Data excerpts:

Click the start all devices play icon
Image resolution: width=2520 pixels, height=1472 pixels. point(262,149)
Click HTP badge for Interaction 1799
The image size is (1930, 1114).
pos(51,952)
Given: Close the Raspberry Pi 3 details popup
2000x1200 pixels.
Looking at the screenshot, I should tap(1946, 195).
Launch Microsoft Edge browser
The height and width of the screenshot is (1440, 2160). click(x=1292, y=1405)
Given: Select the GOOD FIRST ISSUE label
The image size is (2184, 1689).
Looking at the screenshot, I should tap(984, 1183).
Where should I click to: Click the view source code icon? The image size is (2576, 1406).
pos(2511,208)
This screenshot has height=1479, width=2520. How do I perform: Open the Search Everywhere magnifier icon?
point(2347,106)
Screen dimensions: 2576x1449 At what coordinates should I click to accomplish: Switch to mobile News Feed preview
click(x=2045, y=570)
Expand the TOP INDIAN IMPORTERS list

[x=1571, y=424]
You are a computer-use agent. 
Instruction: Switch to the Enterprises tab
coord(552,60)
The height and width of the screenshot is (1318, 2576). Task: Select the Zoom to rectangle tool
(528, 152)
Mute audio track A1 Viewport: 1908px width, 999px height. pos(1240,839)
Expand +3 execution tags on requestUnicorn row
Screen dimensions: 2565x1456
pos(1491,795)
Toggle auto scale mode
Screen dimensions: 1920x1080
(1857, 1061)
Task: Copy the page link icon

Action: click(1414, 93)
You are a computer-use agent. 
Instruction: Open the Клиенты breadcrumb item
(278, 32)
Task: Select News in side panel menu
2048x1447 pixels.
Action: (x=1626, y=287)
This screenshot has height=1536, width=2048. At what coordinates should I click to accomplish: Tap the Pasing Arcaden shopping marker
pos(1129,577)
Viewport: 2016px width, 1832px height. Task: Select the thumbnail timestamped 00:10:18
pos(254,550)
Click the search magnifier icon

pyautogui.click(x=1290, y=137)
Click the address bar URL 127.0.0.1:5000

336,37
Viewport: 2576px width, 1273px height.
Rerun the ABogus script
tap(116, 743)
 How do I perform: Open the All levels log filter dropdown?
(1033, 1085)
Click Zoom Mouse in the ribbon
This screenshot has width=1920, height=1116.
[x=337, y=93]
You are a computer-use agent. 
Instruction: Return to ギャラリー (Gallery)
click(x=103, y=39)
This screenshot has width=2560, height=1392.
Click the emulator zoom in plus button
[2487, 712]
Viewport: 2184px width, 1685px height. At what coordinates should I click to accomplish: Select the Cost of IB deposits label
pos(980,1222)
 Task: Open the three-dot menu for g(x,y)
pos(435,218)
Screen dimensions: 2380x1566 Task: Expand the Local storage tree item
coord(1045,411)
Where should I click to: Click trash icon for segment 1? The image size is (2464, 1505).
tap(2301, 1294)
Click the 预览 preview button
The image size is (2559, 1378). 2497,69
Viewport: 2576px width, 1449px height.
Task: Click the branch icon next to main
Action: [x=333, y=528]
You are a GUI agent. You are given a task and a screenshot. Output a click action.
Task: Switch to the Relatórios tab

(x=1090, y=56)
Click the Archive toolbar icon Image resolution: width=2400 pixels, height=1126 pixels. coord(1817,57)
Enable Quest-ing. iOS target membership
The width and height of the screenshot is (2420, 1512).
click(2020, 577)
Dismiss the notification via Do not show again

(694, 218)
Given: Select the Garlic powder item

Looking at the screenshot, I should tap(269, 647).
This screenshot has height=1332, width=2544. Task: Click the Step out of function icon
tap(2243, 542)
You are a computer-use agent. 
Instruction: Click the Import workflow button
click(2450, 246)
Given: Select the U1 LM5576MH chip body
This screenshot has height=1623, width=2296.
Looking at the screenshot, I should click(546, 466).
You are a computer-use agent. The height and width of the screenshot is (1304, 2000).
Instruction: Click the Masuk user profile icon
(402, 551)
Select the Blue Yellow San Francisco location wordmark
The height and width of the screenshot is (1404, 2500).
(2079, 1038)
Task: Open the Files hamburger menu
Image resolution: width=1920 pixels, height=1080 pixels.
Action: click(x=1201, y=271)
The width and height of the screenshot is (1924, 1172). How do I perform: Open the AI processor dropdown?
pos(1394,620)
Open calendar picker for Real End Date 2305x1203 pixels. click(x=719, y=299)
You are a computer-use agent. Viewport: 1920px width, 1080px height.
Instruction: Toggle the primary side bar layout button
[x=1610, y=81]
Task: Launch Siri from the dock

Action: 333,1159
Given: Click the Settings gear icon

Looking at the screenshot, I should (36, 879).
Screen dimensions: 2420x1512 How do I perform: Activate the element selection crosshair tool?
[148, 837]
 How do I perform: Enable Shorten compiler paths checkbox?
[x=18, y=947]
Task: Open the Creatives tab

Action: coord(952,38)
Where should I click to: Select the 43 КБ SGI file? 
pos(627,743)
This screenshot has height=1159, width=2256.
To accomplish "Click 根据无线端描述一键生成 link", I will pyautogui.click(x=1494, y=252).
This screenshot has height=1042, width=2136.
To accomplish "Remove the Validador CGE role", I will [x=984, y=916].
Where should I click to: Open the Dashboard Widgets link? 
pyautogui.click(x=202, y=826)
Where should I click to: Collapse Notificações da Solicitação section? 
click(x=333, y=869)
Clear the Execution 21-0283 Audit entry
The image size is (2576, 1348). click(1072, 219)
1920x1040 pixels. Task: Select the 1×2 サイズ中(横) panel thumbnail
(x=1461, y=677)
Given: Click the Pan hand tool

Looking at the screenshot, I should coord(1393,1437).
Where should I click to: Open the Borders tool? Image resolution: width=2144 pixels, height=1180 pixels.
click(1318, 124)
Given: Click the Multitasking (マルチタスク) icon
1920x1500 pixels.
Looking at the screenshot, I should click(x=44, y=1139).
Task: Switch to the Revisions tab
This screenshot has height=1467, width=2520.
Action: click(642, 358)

Task: The answer should be an exact copy of the data.

Written reply:
Click the start all devices play icon
Image resolution: width=2520 pixels, height=1472 pixels. point(262,149)
Click HTP badge for Interaction 1799
The image size is (1930, 1114).
pos(51,952)
Given: Close the Raspberry Pi 3 details popup
2000x1200 pixels.
Looking at the screenshot, I should tap(1946, 195).
Launch Microsoft Edge browser
The height and width of the screenshot is (1440, 2160). click(x=1292, y=1405)
Given: Select the GOOD FIRST ISSUE label
The image size is (2184, 1689).
Looking at the screenshot, I should tap(984, 1183).
Where should I click to: Click the view source code icon? The image size is (2576, 1406).
pos(2511,208)
This screenshot has height=1479, width=2520. How do I perform: Open the Search Everywhere magnifier icon?
point(2347,106)
Screen dimensions: 2576x1449 At what coordinates should I click to accomplish: Switch to mobile News Feed preview
click(x=2045, y=570)
Expand the TOP INDIAN IMPORTERS list

[x=1571, y=424]
You are a computer-use agent. 
Instruction: Switch to the Enterprises tab
coord(552,60)
The height and width of the screenshot is (1318, 2576). Task: Select the Zoom to rectangle tool
(528, 152)
Mute audio track A1 Viewport: 1908px width, 999px height. pos(1240,839)
Expand +3 execution tags on requestUnicorn row
Screen dimensions: 2565x1456
pos(1491,795)
Toggle auto scale mode
Screen dimensions: 1920x1080
(1857, 1061)
Task: Copy the page link icon

Action: click(1414, 93)
You are a computer-use agent. 
Instruction: Open the Клиенты breadcrumb item
(278, 32)
Task: Select News in side panel menu
2048x1447 pixels.
Action: (x=1626, y=287)
This screenshot has height=1536, width=2048. At what coordinates should I click to accomplish: Tap the Pasing Arcaden shopping marker
pos(1129,577)
Viewport: 2016px width, 1832px height. Task: Select the thumbnail timestamped 00:10:18
pos(254,550)
Click the search magnifier icon

pyautogui.click(x=1290, y=137)
Click the address bar URL 127.0.0.1:5000

336,37
Viewport: 2576px width, 1273px height.
Rerun the ABogus script
tap(116, 743)
 How do I perform: Open the All levels log filter dropdown?
(1033, 1085)
Click Zoom Mouse in the ribbon
This screenshot has width=1920, height=1116.
[x=337, y=93]
You are a computer-use agent. 
Instruction: Return to ギャラリー (Gallery)
click(x=103, y=39)
This screenshot has width=2560, height=1392.
Click the emulator zoom in plus button
[2487, 712]
Viewport: 2184px width, 1685px height. At what coordinates should I click to accomplish: Select the Cost of IB deposits label
pos(980,1222)
 Task: Open the three-dot menu for g(x,y)
pos(435,218)
Screen dimensions: 2380x1566 Task: Expand the Local storage tree item
coord(1045,411)
Where should I click to: Click trash icon for segment 1? The image size is (2464, 1505).
tap(2301, 1294)
Click the 预览 preview button
The image size is (2559, 1378). 2497,69
Viewport: 2576px width, 1449px height.
Task: Click the branch icon next to main
Action: [x=333, y=528]
You are a GUI agent. You are given a task and a screenshot. Output a click action.
Task: Switch to the Relatórios tab

(x=1090, y=56)
Click the Archive toolbar icon Image resolution: width=2400 pixels, height=1126 pixels. coord(1817,57)
Enable Quest-ing. iOS target membership
The width and height of the screenshot is (2420, 1512).
click(2020, 577)
Dismiss the notification via Do not show again

(694, 218)
Given: Select the Garlic powder item

Looking at the screenshot, I should tap(269, 647).
This screenshot has height=1332, width=2544. Task: Click the Step out of function icon
tap(2243, 542)
You are a computer-use agent. 
Instruction: Click the Import workflow button
click(2450, 246)
Given: Select the U1 LM5576MH chip body
This screenshot has height=1623, width=2296.
Looking at the screenshot, I should click(546, 466).
You are a computer-use agent. The height and width of the screenshot is (1304, 2000).
Instruction: Click the Masuk user profile icon
(402, 551)
Select the Blue Yellow San Francisco location wordmark
The height and width of the screenshot is (1404, 2500).
(2079, 1038)
Task: Open the Files hamburger menu
Image resolution: width=1920 pixels, height=1080 pixels.
Action: click(x=1201, y=271)
The width and height of the screenshot is (1924, 1172). How do I perform: Open the AI processor dropdown?
pos(1394,620)
Open calendar picker for Real End Date 2305x1203 pixels. click(x=719, y=299)
You are a computer-use agent. Viewport: 1920px width, 1080px height.
Instruction: Toggle the primary side bar layout button
[x=1610, y=81]
Task: Launch Siri from the dock

Action: 333,1159
Given: Click the Settings gear icon

Looking at the screenshot, I should (36, 879).
Screen dimensions: 2420x1512 How do I perform: Activate the element selection crosshair tool?
[148, 837]
 How do I perform: Enable Shorten compiler paths checkbox?
[x=18, y=947]
Task: Open the Creatives tab

Action: coord(952,38)
Where should I click to: Select the 43 КБ SGI file? 
pos(627,743)
This screenshot has height=1159, width=2256.
To accomplish "Click 根据无线端描述一键生成 link", I will pyautogui.click(x=1494, y=252).
This screenshot has height=1042, width=2136.
To accomplish "Remove the Validador CGE role", I will [x=984, y=916].
Where should I click to: Open the Dashboard Widgets link? 
pyautogui.click(x=202, y=826)
Where should I click to: Collapse Notificações da Solicitação section? 
click(x=333, y=869)
Clear the Execution 21-0283 Audit entry
The image size is (2576, 1348). click(1072, 219)
1920x1040 pixels. Task: Select the 1×2 サイズ中(横) panel thumbnail
(x=1461, y=677)
Given: Click the Pan hand tool

Looking at the screenshot, I should coord(1393,1437).
Where should I click to: Open the Borders tool? Image resolution: width=2144 pixels, height=1180 pixels.
click(1318, 124)
Given: Click the Multitasking (マルチタスク) icon
1920x1500 pixels.
Looking at the screenshot, I should click(x=44, y=1139).
Task: Switch to the Revisions tab
This screenshot has height=1467, width=2520.
Action: click(642, 358)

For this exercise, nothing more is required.